Given text:
═══
While formulating asset allocation strategies or a wealth management plan for the millennial investor, simply pushing a financial product may not be enough. The products will need to be customized to take care of their requirements such as education, health, leisure and retirement. This generation of investors like to play a participative role in discussing and deciding their financial future. Therefore, pitching advisory products and fee-based incomes around advisories can be a good idea.

A millennial investor with sound professional qualifications and rising career trajectories will value time and practical advice. Hence a meaningful approach for them to meet their investment and wealth planning and investment needs may be through a multi-family office (MFO) which will charge them an advisory fee.

For an investor class whose size is more than the population of the US, millennial investors in India present a goldmine of professional opportunities for wealth management companies and investment advisory services. As compared to their previous generations, the millennial generation has high disposable incomes for consumption and saving. They should be made to understand that prudent investing starting from their early earning years can play a pivotal role in wealth creation for their retirement years. Advisors should set out strict investment goals for millennials and also lay out a viable roadmap for achieving financial freedom.
═══
Activity list:
[A] In the text on millennial investors, what kind of office is suggested as a way to meet their investment and wealth planning needs while charging an advisory fee?
[B] Duplicate the part of the text on millennial investors between "While formulating asset" and "an advisory fee.", inclusive.
The rows that come next are separate material, unrelated to the text on millennial investors.

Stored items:
═══
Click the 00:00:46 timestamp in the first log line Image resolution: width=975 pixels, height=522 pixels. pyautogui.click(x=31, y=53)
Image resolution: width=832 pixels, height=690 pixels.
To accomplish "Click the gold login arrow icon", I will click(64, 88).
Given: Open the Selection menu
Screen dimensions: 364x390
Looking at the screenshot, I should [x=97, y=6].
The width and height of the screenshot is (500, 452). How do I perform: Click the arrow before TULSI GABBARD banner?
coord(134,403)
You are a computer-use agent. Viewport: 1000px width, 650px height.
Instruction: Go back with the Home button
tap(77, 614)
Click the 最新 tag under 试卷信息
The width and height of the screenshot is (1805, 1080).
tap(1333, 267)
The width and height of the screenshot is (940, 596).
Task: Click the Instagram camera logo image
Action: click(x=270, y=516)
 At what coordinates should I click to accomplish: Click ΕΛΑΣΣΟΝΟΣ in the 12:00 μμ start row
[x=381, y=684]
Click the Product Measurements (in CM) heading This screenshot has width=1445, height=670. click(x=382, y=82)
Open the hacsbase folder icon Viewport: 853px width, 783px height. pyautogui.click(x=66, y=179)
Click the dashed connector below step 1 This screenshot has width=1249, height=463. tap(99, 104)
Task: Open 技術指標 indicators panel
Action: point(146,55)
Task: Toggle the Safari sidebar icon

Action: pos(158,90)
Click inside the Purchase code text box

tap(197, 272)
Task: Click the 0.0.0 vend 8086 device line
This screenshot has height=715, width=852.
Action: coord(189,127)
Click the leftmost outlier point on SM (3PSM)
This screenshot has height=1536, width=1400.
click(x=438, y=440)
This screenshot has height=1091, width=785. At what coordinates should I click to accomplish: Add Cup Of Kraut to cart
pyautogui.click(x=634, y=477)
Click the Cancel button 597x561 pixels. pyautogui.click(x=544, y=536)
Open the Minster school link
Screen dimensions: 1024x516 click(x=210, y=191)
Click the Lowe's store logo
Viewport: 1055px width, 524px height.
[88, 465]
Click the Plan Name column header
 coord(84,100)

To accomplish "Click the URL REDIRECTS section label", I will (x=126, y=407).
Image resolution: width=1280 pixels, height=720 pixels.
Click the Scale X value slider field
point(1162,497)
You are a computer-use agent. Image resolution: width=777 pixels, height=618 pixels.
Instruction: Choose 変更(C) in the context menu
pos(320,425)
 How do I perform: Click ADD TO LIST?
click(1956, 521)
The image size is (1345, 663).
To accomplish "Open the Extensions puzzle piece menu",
═══
Outputs in order:
[A] A multi-family office (MFO).

[B]
While formulating asset allocation strategies or a wealth management plan for the millennial investor, simply pushing a financial product may not be enough. The products will need to be customized to take care of their requirements such as education, health, leisure and retirement. This generation of investors like to play a participative role in discussing and deciding their financial future. Therefore, pitching advisory products and fee-based incomes around advisories can be a good idea.

A millennial investor with sound professional qualifications and rising career trajectories will value time and practical advice. Hence a meaningful approach for them to meet their investment and wealth planning and investment needs may be through a multi-family office (MFO) which will charge them an advisory fee.